(Dane wejściowe):

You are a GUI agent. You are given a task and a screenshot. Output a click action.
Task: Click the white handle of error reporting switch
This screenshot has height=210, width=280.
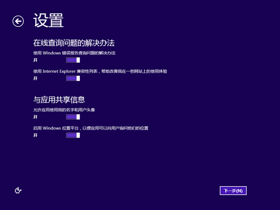(78, 60)
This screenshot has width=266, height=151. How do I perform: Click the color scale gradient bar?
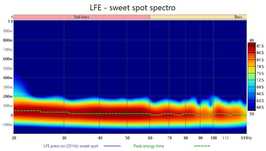coord(251,76)
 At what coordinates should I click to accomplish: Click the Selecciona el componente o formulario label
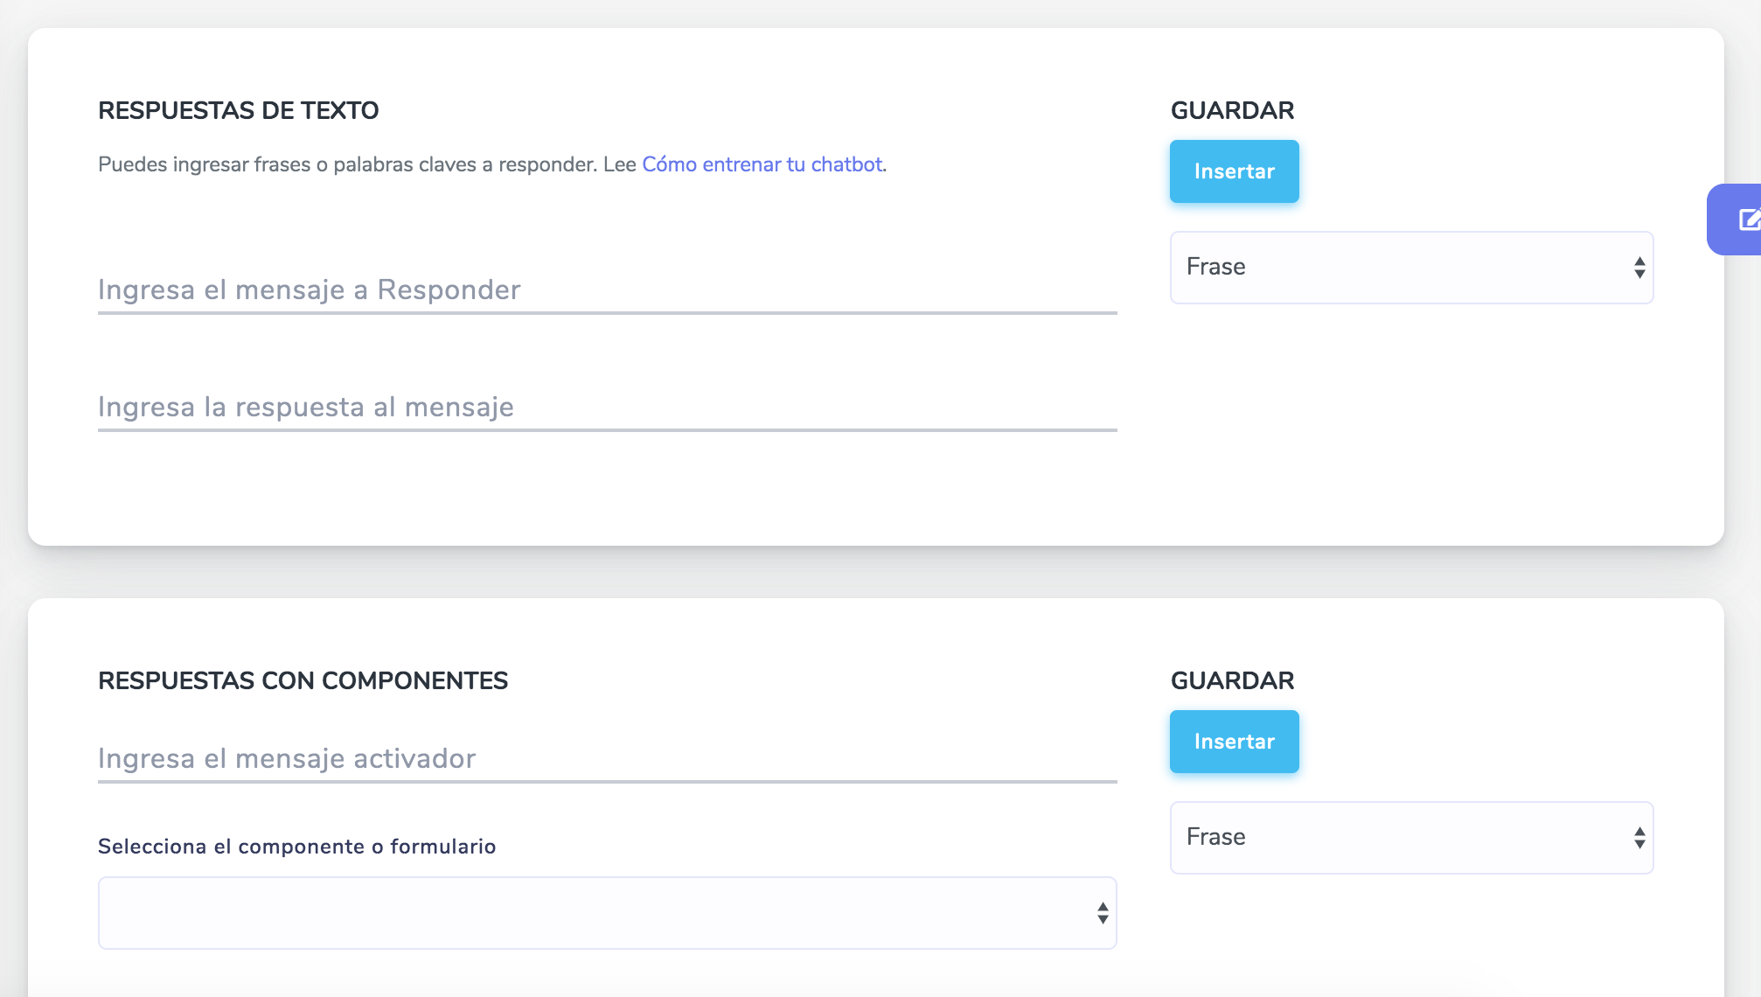click(296, 847)
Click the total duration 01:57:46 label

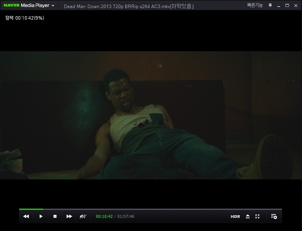126,216
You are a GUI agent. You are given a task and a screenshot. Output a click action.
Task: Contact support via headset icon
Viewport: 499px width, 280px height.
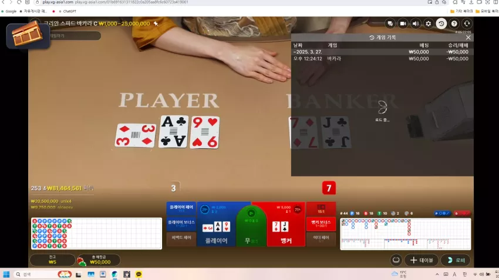click(x=467, y=24)
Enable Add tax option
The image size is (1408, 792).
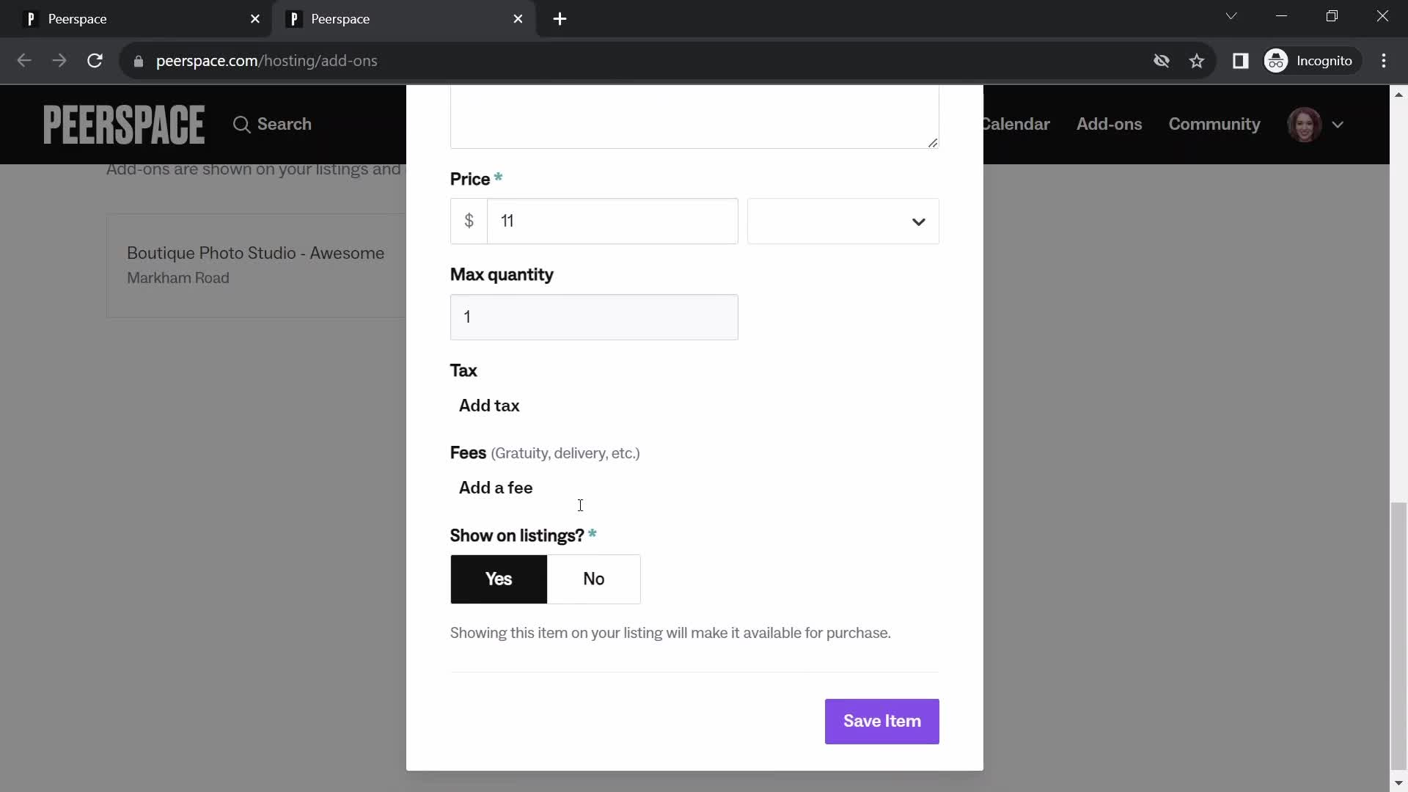[488, 404]
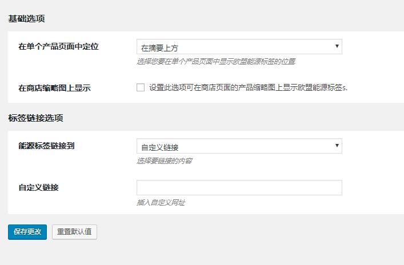Viewport: 404px width, 265px height.
Task: Open the 能源标签链接到 dropdown
Action: pyautogui.click(x=239, y=146)
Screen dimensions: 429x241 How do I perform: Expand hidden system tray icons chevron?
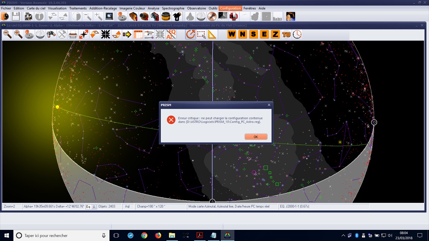343,235
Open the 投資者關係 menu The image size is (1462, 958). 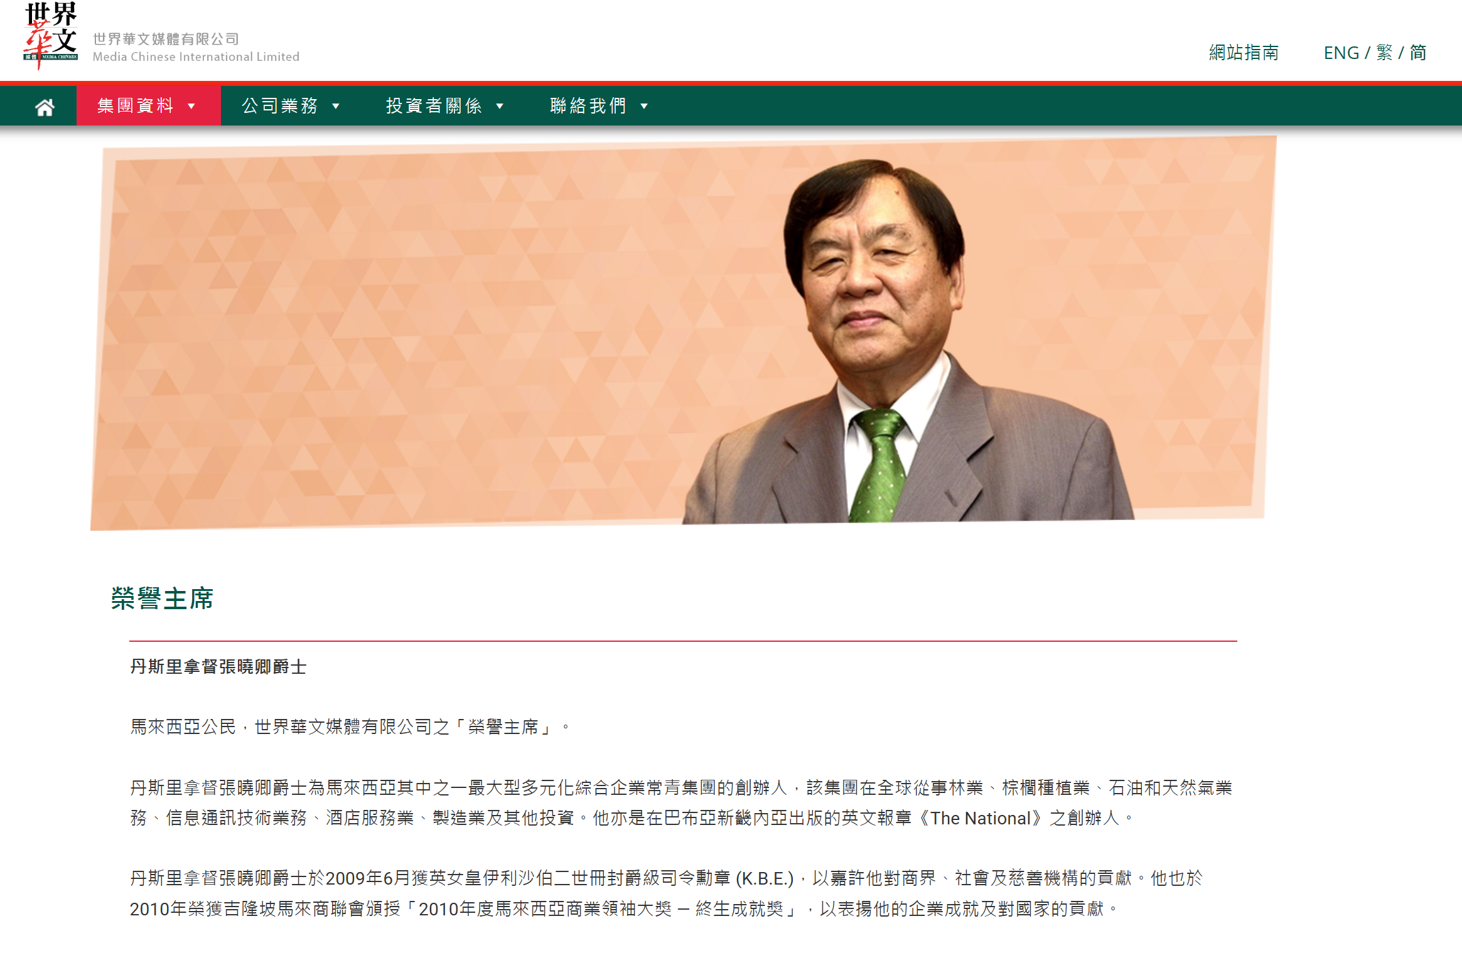445,105
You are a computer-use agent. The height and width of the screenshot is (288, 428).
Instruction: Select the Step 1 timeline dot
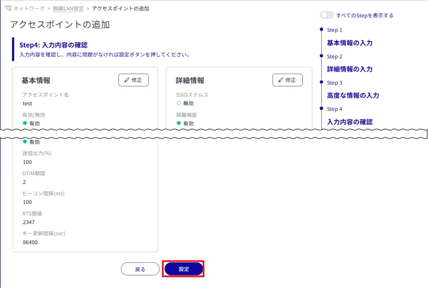point(321,30)
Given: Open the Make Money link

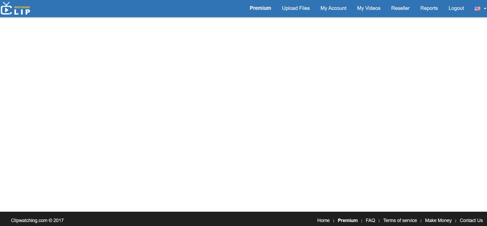Looking at the screenshot, I should point(438,220).
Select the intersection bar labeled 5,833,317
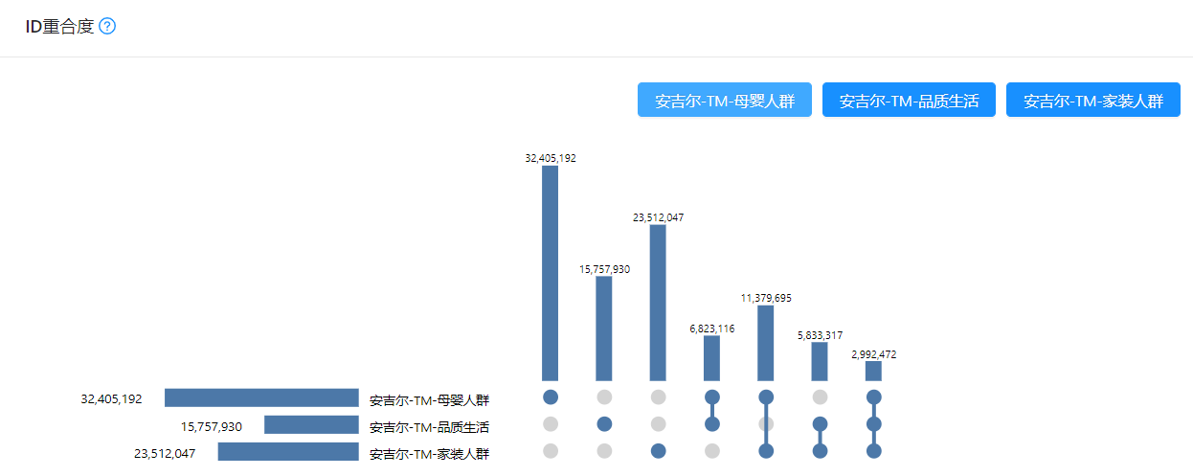The width and height of the screenshot is (1193, 476). click(x=820, y=361)
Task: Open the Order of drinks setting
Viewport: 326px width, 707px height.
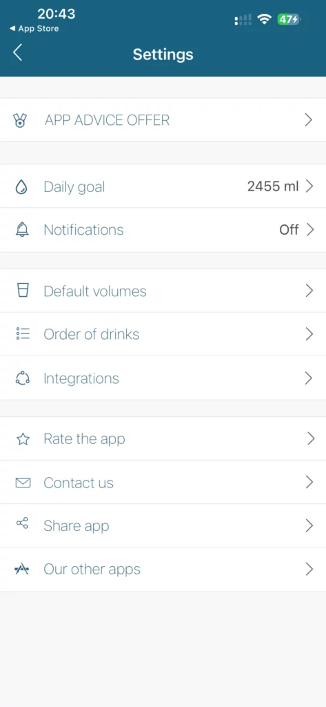Action: (x=163, y=334)
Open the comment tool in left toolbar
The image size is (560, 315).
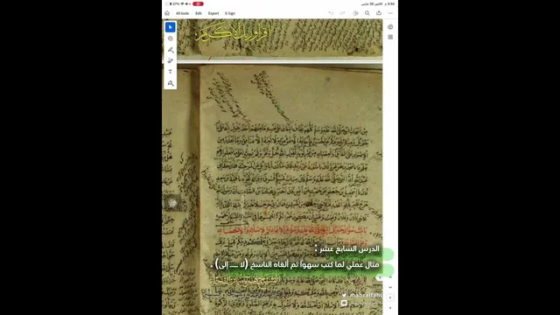(x=171, y=39)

(Wymagania zadania):
Zapisz wiersze jako listę JSON ciągów znaków, po jednym na każdy wiersz, bez pustych wierszy i bez obrazów. Zacznij od wiersza zawierającego „Click the total duration 01:57:46 label” i zakończ po wierszu zawierającym „click(x=467, y=24)”.

(Pełna odpowiedź):
[
  "Click the total duration 01:57:46 label",
  "126,216",
  "You are a GUI agent. You are given a task and a screenshot. Output a click action.",
  "Task: Contact support via headset icon",
  "Viewport: 499px width, 280px height.",
  "click(x=467, y=24)"
]